Sauer Sara M, Fulcher Isabel, Sanusi Ayodeji, Battarbee Ashley N
Delfina Care, San Francisco, CA (Sauer and Fulcher); Department of Global Health and Social Medicine, Harvard Medical School, Boston, MA (Sauer).
Delfina Care, San Francisco, CA (Sauer and Fulcher).
Am J Obstet Gynecol MFM. 2025 Jun;7(6):101669. doi: 10.1016/j.ajogmf.2025.101669. Epub 2025 Mar 15.
While time in range (TIR) summarized over pregnancy is associated with adverse outcomes among individuals with preexisting type 1 or 2 diabetes, the impact of TIR trajectories with advancing gestation is unknown.
To identify glucose TIR trajectories across pregnancy and evaluate their association with perinatal outcomes among patients with preexisting diabetes.
Retrospective, single-center cohort study of pregnant patients with type 1 or 2 diabetes who used continuous glucose monitoring (CGM) and delivered in 2019 to 2023. Weekly TIR (65-140 mg/dL) was computed starting at 10 weeks' gestation, and joint latent-class trajectory modeling identified discrete TIR trajectory groups. Patients were classified into groups, and multivariable logistic regression estimated the associations between groups and perinatal outcomes.

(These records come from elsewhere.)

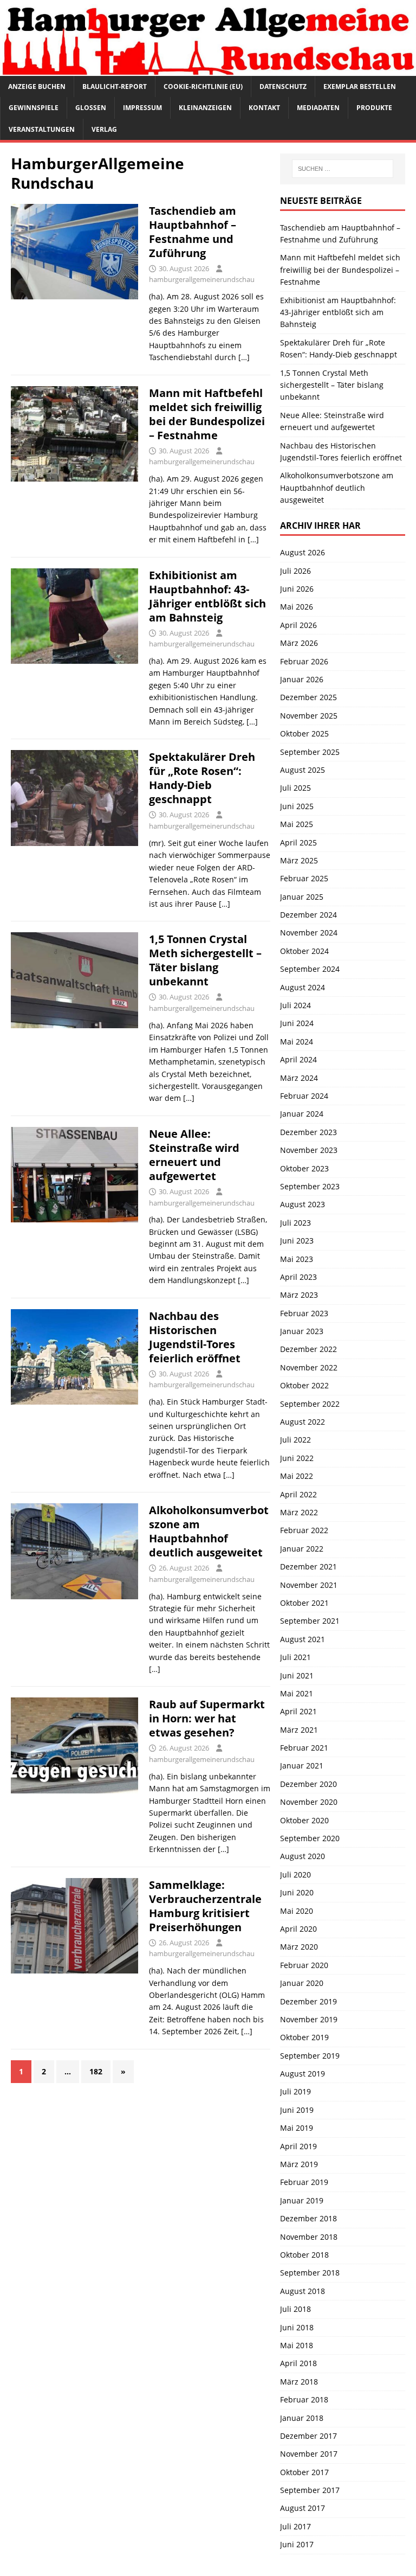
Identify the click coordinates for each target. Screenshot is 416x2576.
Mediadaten (318, 107)
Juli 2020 (295, 1874)
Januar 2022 (301, 1548)
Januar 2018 (301, 2418)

Of 179 pregnant patients, 91 had type 1 and 88 had type 2 diabetes. We identified four TIR trajectory groups using data from over 5.1 million CGM measurements: (1) good control, stable (n=48), (2) moderate control, initial improvement, and late decline (n=22), (3) moderate control, late improvement (n=63), and (4) poor control, initial worsening and late improvement (n=46). All perinatal outcomes differed by TIR trajectory. Groups 2, 3, and 4 with suboptimal control in early pregnancy were associated with higher odds of preterm birth, indicated preterm birth, and NICU admission, compared to group 1. Groups 3 and 4, which had the lowest TIR during second and early third trimesters, were associated with higher odds of large-for-gestational-age (LGA). Only group 4 was associated with higher odds of preeclampsia and neonatal hypoglycemia.
Achieving glycemic control in the second and early third trimesters during fetal and placental growth and development is important to reduce the risk of adverse pregnancy outcomes, particularly LGA. Third-trimester TIR decline may impact risk of preterm birth and NICU admission.
虽然孕期总体血糖达标时间(TIR)与已患1型或2型糖尿病个体的不良结局相关,但随着孕周增加TIR轨迹的影响尚不清楚。
确定整个孕期的血糖TIR轨迹,并评估其与已患糖尿病患者围产期结局的关联。
对2019年至2023年使用持续葡萄糖监测(CGM)并分娩的1型或2型糖尿病孕妇进行回顾性单中心队列研究。从妊娠10周开始计算每周的TIR(65 - 140mg/dL),联合潜在类别轨迹模型确定离散的TIR轨迹组。将患者分组,多变量逻辑回归估计组与围产期结局之间的关联。
179名孕妇中,91名患有1型糖尿病,88名患有2型糖尿病。我们使用超过510万次CGM测量数据确定了四个TIR轨迹组:(1)良好控制,稳定(n = 48),(2)中度控制,初期改善,后期下降(n = 22),(3)中度控制,后期改善(n = 63),以及(4)控制不佳,初期恶化,后期改善(n = 46)。所有围产期结局因TIR轨迹而异。与第1组相比,妊娠早期控制不佳的第2、3和4组早产、指征性早产和新生儿重症监护病房(NICU)入院的几率更高。在妊娠中期和妊娠晚期早期TIR最低的第3和4组,与大于胎龄儿(LGA)的几率更高相关。只有第4组与子痫前期和新生儿低血糖的几率更高相关。
在胎儿和胎盘生长发育的妊娠中期和妊娠晚期早期实现血糖控制对于降低不良妊娠结局的风险,尤其是LGA的风险很重要。妊娠晚期TIR下降可能影响早产和NICU入院的风险。